* _TASK BRIEF_: Collect every line of the items below that contains the word "checkbox", and copy each such line in full.

* _DATASET EXTRACT_:
════
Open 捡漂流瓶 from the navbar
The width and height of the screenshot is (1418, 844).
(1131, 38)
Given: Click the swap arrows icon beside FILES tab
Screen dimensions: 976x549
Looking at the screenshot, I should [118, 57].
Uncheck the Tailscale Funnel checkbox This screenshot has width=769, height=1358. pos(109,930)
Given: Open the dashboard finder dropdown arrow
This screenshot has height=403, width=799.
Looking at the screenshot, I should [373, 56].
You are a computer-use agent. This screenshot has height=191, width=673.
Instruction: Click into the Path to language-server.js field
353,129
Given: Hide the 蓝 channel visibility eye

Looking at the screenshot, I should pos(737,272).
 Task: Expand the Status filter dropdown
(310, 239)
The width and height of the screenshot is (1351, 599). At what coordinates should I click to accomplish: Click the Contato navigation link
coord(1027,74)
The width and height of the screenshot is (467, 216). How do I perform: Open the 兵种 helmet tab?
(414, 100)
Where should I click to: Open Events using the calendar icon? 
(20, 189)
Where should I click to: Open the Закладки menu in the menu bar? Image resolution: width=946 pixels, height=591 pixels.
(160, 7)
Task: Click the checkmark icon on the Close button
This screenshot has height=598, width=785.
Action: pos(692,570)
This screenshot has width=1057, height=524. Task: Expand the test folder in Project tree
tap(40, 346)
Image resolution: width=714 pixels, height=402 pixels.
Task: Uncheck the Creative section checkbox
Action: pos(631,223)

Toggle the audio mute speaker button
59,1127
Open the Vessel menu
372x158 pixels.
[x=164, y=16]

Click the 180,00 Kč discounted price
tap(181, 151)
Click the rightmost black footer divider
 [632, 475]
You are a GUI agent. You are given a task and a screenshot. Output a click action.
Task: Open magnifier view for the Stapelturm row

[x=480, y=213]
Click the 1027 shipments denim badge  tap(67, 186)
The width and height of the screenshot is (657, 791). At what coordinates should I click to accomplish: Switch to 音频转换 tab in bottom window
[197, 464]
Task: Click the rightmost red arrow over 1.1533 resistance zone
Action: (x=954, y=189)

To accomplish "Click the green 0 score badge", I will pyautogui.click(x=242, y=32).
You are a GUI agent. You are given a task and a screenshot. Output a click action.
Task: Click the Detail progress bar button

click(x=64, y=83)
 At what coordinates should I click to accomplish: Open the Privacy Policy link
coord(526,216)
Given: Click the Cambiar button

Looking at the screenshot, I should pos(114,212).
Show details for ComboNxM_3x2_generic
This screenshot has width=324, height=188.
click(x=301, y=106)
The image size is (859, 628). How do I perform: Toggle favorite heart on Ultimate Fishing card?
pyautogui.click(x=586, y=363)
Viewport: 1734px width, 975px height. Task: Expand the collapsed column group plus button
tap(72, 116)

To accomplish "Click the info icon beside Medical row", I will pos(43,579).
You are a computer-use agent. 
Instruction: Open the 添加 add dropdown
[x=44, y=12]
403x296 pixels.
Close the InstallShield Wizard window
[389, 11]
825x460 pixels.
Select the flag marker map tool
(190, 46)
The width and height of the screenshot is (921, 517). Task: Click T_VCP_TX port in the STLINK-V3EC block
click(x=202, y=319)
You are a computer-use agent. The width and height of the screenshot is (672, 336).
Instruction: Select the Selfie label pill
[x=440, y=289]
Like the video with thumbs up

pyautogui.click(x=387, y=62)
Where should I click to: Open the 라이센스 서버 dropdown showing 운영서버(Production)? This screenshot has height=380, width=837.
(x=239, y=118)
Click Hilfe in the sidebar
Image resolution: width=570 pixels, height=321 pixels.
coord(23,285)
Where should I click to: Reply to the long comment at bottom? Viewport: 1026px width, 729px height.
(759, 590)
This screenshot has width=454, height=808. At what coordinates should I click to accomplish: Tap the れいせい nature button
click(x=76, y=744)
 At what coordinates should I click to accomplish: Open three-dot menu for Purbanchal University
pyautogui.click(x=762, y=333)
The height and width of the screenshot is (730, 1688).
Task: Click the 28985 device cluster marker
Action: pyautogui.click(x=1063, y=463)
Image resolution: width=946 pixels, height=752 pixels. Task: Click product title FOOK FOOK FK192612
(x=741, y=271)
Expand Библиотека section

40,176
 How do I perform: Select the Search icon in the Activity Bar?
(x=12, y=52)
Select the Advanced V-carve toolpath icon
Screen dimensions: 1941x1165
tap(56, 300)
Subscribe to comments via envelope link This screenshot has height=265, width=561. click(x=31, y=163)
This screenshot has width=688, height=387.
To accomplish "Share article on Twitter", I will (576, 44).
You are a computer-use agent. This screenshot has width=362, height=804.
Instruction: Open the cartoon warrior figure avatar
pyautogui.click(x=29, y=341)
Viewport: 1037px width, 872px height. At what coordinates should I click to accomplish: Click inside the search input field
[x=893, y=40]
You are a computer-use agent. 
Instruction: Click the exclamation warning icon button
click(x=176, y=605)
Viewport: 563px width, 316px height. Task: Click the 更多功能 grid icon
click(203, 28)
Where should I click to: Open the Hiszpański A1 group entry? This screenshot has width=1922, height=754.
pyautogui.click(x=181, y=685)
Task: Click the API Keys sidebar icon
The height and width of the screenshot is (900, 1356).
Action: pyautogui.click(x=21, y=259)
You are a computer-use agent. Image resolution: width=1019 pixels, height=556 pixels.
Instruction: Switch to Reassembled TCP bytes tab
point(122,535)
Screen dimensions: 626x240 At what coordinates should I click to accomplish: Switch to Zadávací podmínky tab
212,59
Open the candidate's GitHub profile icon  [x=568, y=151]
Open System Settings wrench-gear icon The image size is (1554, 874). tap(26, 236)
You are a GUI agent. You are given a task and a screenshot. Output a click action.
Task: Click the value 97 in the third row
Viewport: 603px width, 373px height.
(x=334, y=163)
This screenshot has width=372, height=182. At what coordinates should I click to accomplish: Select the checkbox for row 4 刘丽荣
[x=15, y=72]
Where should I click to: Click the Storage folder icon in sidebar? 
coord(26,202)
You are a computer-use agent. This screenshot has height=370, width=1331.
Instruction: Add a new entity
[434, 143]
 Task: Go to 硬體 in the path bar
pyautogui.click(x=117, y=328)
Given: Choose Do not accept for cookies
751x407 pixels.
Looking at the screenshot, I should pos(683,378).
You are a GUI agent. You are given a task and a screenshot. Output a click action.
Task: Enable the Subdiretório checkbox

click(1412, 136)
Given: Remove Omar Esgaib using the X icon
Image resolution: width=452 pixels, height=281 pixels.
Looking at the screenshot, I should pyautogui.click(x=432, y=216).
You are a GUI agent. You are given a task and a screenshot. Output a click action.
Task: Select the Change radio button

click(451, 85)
════
* _REPLY TO THE EXERCISE_:
Uncheck the Tailscale Funnel checkbox This screenshot has width=769, height=1358. pos(109,930)
Task: Uncheck the Creative section checkbox
This screenshot has width=372, height=182. At what coordinates should I click to accomplish: Select the checkbox for row 4 刘丽荣
Task: Enable the Subdiretório checkbox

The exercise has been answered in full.